ACTIVITY: Transcribe the following records exactly, images excluded.

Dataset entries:
┄┄┄┄┄┄

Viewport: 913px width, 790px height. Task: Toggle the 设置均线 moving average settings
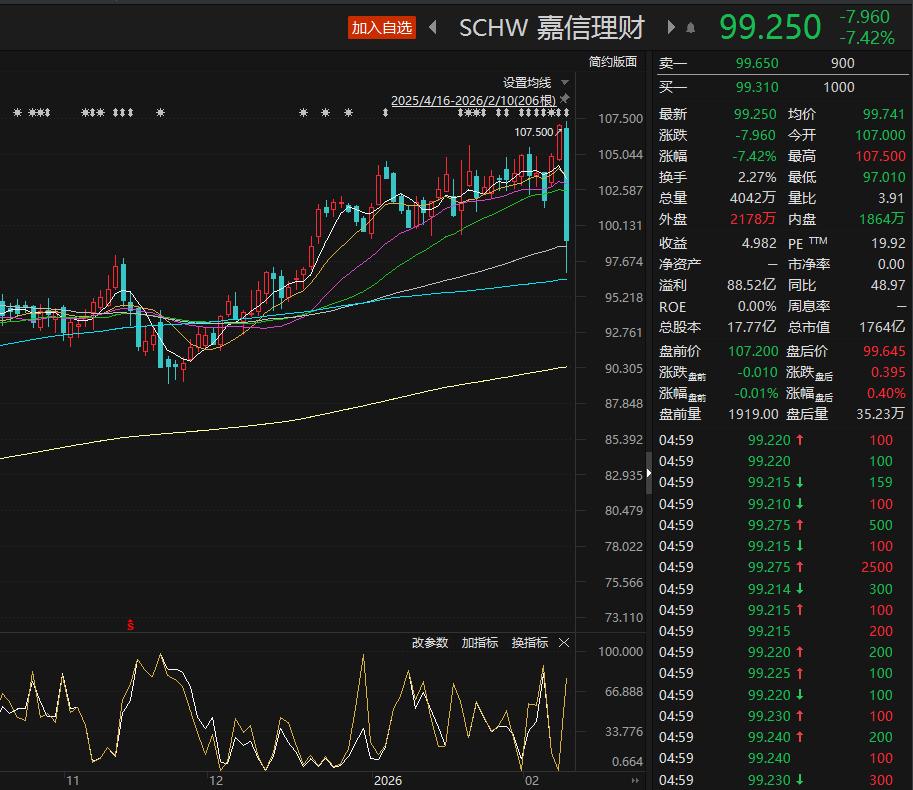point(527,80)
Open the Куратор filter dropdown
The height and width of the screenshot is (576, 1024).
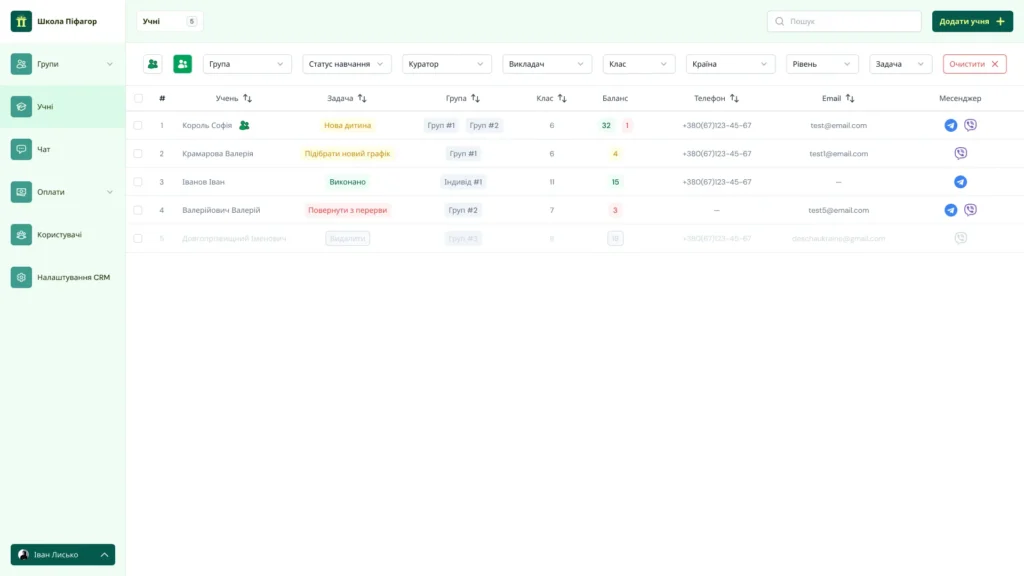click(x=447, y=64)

┄┄┄┄┄┄

RESULT OF THE EXERCISE:
Viewport: 913px width, 790px height. Task: Toggle the 设置均线 moving average settings
point(527,80)
Open the Куратор filter dropdown
The height and width of the screenshot is (576, 1024).
click(x=447, y=64)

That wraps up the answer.